Education inclusive: les écoles face à l’impérieux besoin d’accompagnement

La question d’un appui technique et financier reste problématique dans des établissements scolaires accueillant des enfants présentant des besoins spéciaux.

À première vue, Hermine ne présente aucune différence avec ses camarades de la Section d’initiation à la lecture (Sil). Elle semble suivre avec attention la lecture que font à tour de rôle ses semblables ce vendredi 9 septembre 2022. Rien cependant ne garantit que ce soit réellement le cas. « On n’est jamais sûr de rien. Elle est toujours silencieuse dans son coin. Quelques fois elle est souriante, parfois absente ou elle peut se fâcher sans explication », explique Solange L, enseignante à l’école maternelle et primaire bilingue Unity, à Nkolmesseng dans le 5ème arrondissement. C’est qu’à son arrivée dans cette école, il y a trois ans, l’écolière présentait plusieurs troubles. Notamment l’incapacité à parler, une fatigue constante, des accès de colère et l’incapacité à reproduire des signes écrits et une incapacité à sociabiliser.

Elle faisait uniquement ce qui lui passait par la tête. Non seulement, elle ne parvenait pas à reproduire les signes, mais en plus, elle refusait tout bonnement d’écrire, que ce soit à l’école ou à la maison.
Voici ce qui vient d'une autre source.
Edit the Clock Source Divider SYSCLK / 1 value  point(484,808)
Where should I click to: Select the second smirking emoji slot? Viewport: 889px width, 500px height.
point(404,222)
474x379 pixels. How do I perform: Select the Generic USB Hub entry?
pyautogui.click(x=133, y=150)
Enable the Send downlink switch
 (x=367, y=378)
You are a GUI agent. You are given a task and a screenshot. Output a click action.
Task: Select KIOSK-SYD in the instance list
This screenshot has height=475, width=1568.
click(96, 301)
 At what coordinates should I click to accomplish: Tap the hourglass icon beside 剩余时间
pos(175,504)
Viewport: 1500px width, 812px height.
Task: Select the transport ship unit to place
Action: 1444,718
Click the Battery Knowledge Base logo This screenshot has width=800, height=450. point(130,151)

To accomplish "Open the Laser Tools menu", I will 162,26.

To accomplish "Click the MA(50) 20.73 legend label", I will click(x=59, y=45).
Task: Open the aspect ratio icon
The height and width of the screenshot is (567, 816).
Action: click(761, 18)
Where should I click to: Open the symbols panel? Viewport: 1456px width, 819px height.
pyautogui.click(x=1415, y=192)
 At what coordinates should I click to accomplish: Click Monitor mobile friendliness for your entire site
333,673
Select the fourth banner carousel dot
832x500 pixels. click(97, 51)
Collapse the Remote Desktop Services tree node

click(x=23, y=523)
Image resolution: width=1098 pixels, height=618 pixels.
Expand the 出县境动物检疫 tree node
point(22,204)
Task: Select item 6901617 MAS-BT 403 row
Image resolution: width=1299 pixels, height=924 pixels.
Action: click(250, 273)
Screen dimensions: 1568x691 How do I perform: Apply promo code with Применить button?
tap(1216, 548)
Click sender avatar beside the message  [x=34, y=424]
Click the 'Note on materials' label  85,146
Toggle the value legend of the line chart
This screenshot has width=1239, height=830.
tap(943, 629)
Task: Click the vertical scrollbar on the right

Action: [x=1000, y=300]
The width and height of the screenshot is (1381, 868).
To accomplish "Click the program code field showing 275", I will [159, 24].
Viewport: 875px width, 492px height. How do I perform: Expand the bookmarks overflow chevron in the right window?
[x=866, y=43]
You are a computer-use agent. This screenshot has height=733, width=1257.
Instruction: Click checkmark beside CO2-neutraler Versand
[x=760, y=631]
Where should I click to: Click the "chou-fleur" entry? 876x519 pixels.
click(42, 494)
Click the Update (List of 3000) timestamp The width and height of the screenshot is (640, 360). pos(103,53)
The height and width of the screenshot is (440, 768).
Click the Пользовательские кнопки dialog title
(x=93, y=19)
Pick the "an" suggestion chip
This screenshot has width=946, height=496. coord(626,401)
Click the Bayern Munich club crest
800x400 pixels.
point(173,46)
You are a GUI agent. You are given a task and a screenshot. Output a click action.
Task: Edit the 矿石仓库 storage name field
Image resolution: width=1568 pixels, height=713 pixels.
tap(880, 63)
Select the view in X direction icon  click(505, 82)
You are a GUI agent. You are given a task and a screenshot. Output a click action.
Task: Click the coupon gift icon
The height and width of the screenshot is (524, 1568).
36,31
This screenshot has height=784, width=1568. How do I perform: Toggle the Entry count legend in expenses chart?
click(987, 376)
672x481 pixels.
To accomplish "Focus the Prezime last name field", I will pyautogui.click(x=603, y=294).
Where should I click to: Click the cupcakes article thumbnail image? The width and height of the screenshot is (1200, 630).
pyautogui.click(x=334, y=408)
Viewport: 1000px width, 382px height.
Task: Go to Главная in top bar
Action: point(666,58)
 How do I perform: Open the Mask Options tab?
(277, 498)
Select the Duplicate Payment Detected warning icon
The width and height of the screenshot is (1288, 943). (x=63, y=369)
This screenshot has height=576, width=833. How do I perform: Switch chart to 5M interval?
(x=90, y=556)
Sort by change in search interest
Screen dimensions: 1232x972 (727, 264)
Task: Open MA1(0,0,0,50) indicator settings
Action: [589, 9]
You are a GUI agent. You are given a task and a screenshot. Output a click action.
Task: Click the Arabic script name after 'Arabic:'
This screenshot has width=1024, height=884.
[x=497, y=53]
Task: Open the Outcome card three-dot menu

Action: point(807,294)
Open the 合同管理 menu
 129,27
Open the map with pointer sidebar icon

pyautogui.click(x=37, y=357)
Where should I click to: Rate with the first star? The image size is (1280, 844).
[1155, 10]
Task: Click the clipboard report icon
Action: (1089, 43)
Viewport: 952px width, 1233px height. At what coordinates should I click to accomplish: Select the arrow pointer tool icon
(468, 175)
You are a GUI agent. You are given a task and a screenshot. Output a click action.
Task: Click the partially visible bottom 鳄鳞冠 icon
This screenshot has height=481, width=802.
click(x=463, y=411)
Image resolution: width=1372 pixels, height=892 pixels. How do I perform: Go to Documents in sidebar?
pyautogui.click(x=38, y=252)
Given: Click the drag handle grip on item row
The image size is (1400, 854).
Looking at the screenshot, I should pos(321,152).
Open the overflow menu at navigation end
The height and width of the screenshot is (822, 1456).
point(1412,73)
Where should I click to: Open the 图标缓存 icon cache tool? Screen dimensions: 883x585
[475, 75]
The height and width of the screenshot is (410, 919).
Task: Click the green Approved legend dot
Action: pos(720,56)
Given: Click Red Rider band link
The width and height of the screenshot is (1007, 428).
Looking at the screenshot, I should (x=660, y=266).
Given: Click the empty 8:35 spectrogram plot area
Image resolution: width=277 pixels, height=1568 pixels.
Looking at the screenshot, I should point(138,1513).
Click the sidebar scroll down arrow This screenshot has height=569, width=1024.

Pour qu’elle essaye ici, il fallait beaucoup la flatter. Souvent, je devais la porter sur mes genoux, lui faire des câlins pour qu’elle accepte au moins d’essayer d’écrire». Hermine parvient désormais à reproduire certains symboles et lettres de l’alphabet. Elle entretient aussi des rapports plus cordiaux avec ses camarades et parvient même à dire quelques mots.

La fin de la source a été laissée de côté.